Judge Cashman's demeanor -- easy-going conciliator -- differs from the more confrontational nature of Judge Manning, whose background was in the more binary world of criminal law ("ding 'em or fling 'em").

Judge Manning, as author of the order, also might have felt more secure footing in gauging and enforcing the contours of the order's intent -- such as whether an attorney involved with the Poplawski prosecution should "discuss the broader public safety issues rather than the particulars of the case."

I would have expected Judge Manning to handle at least two aspects of the hearing differently.
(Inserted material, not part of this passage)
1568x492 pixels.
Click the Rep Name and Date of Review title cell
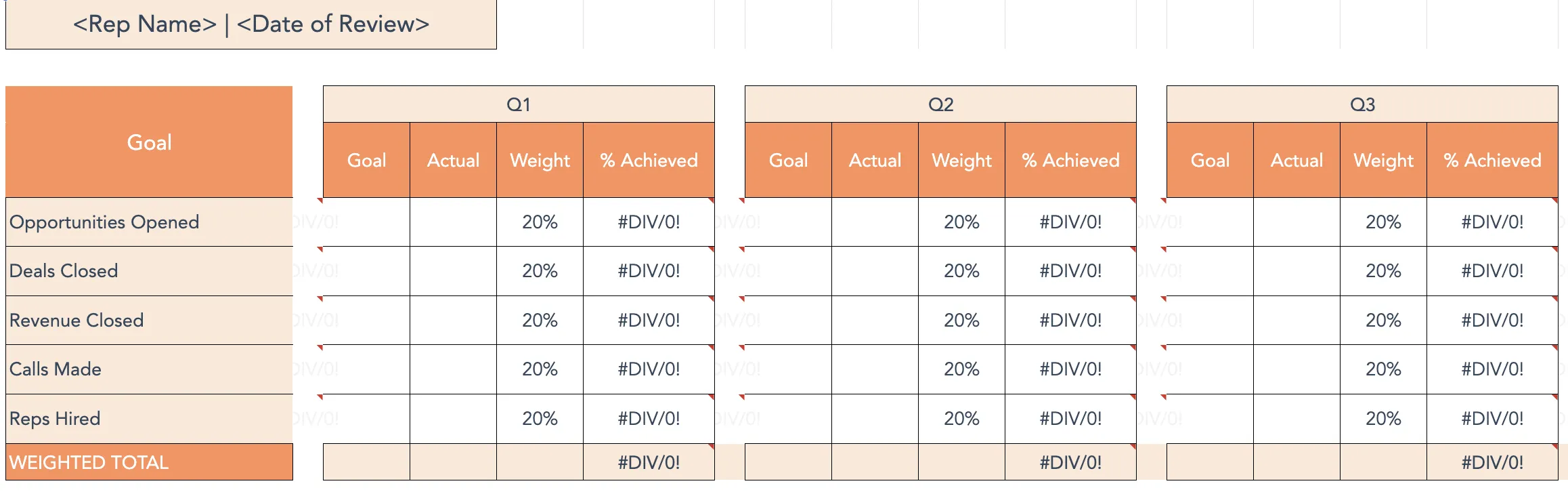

First, when he observed that D.A. Zappala had sent an underling to the hearing, Judge Manning likely would have ordered the D.A. to appear before the bench in person and in minutes. Second, I doubt Judge Manning would have waved off the D.A.'s public statements concerning strength and nature of evidence so breezily as did Judge Cashman ("I think the statements . . . do nothing more than describe the structure of the case").

Judge Cashman ruled within the bounds of reason, but his involvement appears to have magnified substantially the home field advantage the D.A. possesses in essentially every court proceeding. The D.A.'s office should consider itself more lucky than vindicated.